### ACTION ITEM
Leave the images aside and output every entry exactly.

[Screenshot grounding data]
----
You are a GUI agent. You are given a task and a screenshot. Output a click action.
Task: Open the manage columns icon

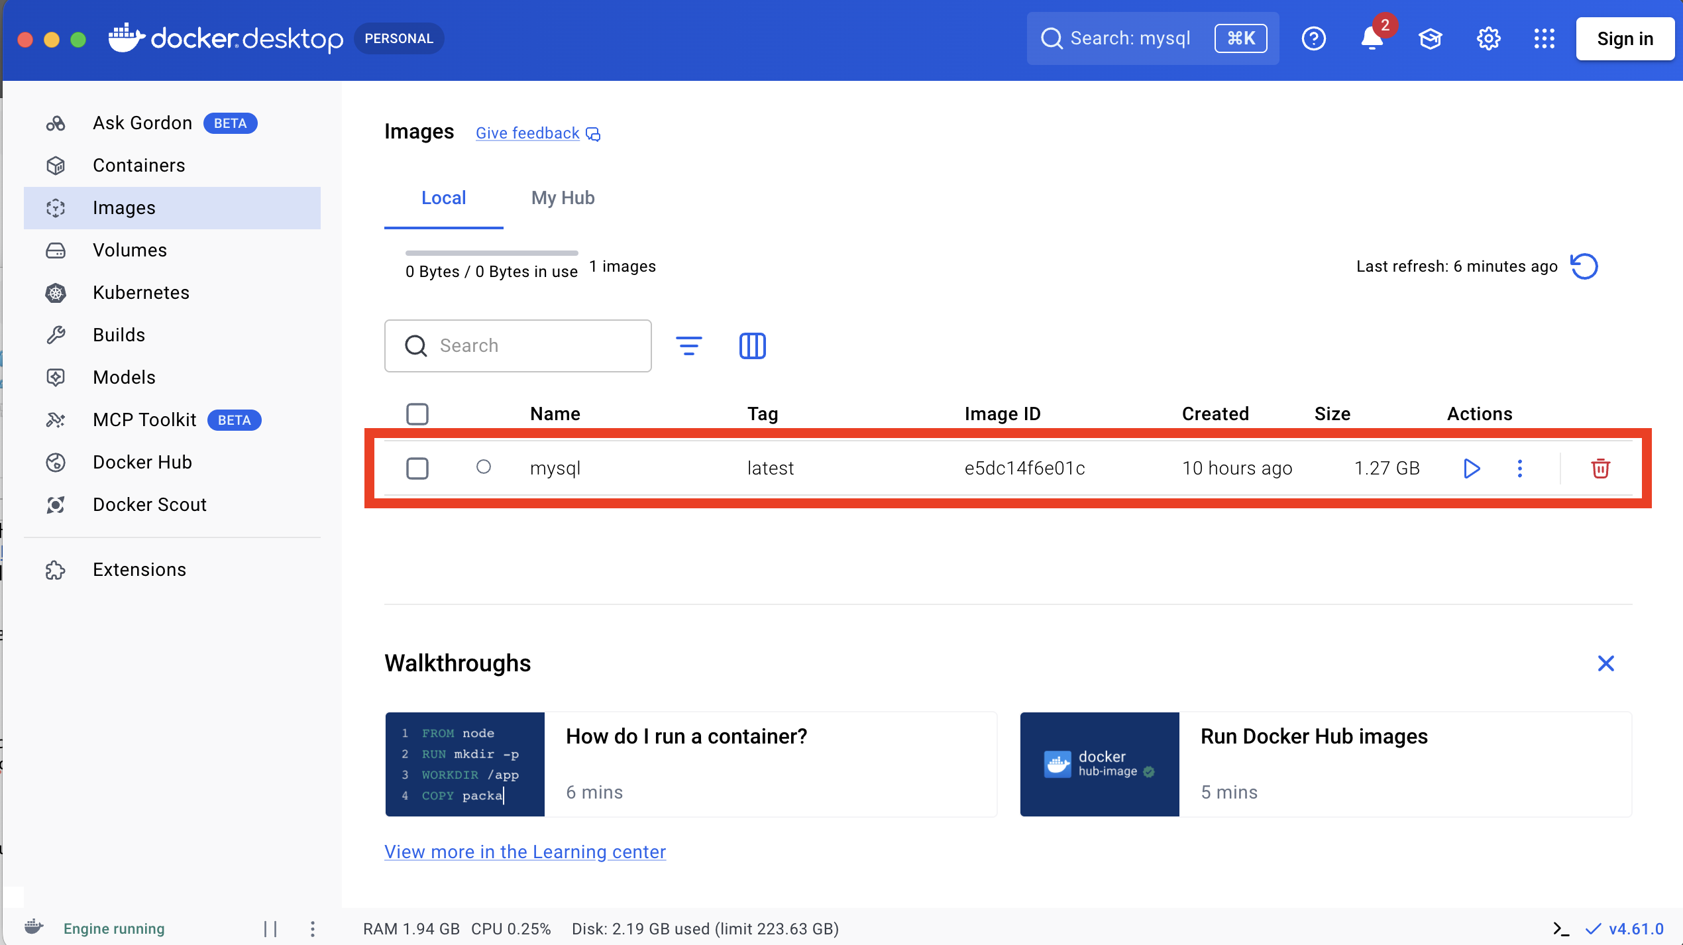[752, 345]
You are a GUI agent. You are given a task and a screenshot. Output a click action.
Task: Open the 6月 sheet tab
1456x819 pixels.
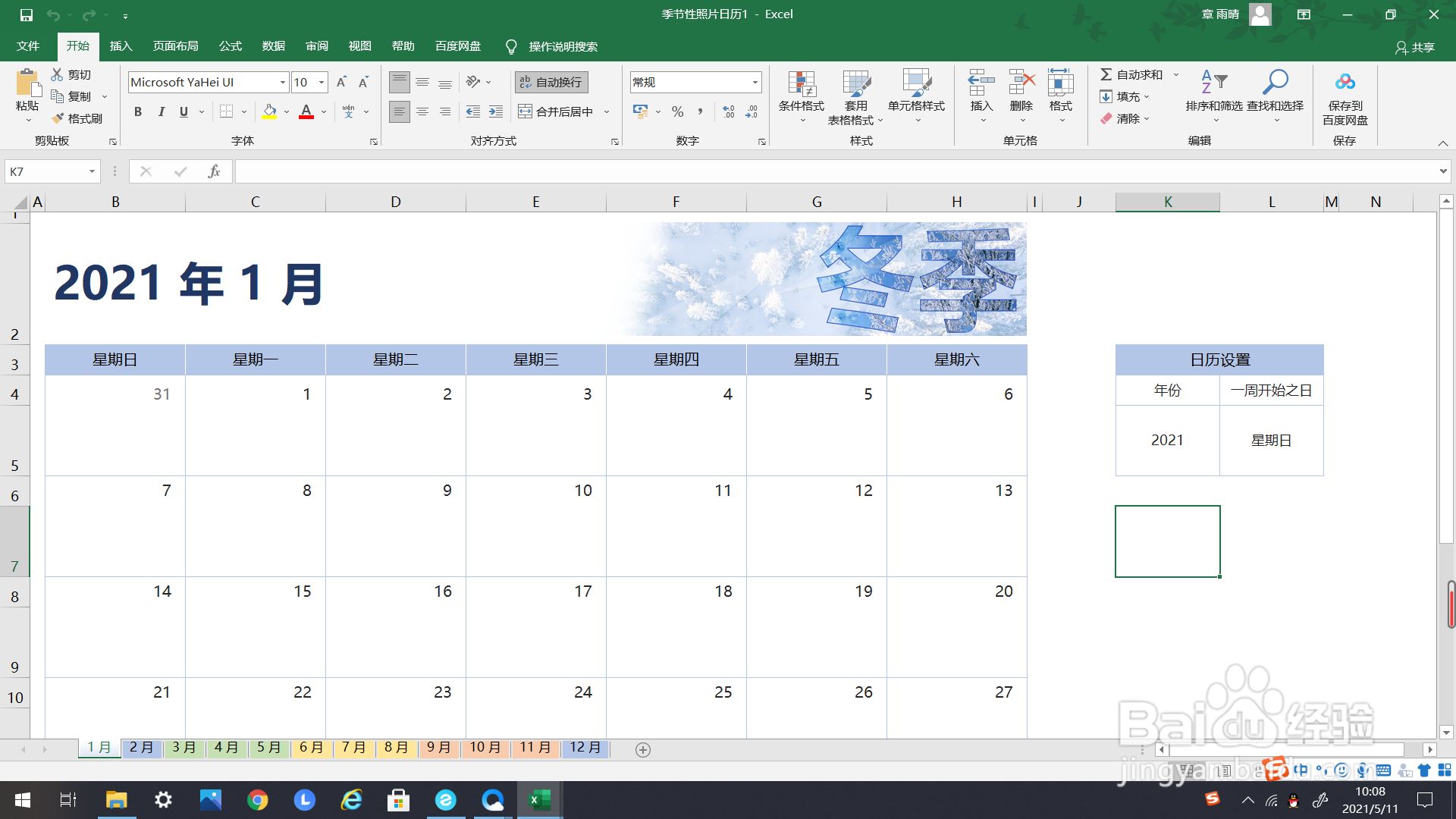tap(311, 748)
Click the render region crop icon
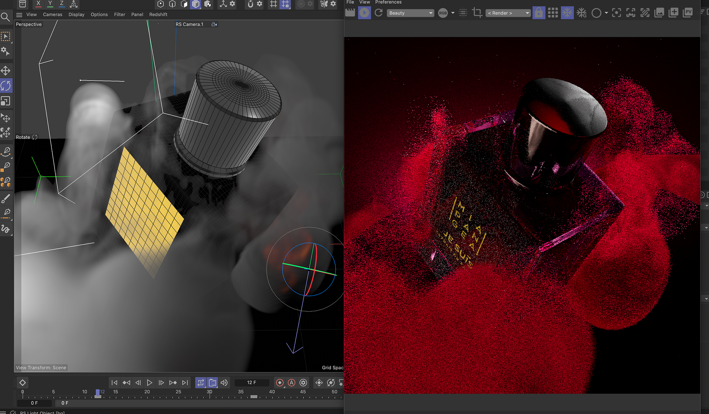This screenshot has width=709, height=414. (477, 13)
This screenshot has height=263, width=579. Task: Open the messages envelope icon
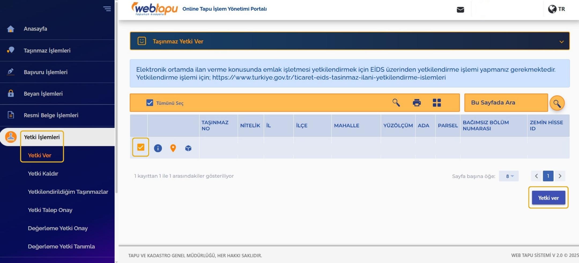[460, 9]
----
### RESPONSE TO THE TASK
You are a GUI agent. You are given a task and a screenshot. Output a click action.
Task: Open the manage columns icon

[752, 345]
You are a GUI agent. You are given a task and a screenshot. Output a click action.
Task: Open the 6月 sheet tab
1456x819 pixels.
tap(311, 748)
Click the render region crop icon
This screenshot has width=709, height=414. (477, 13)
This screenshot has height=263, width=579. Task: Open the messages envelope icon
[460, 9]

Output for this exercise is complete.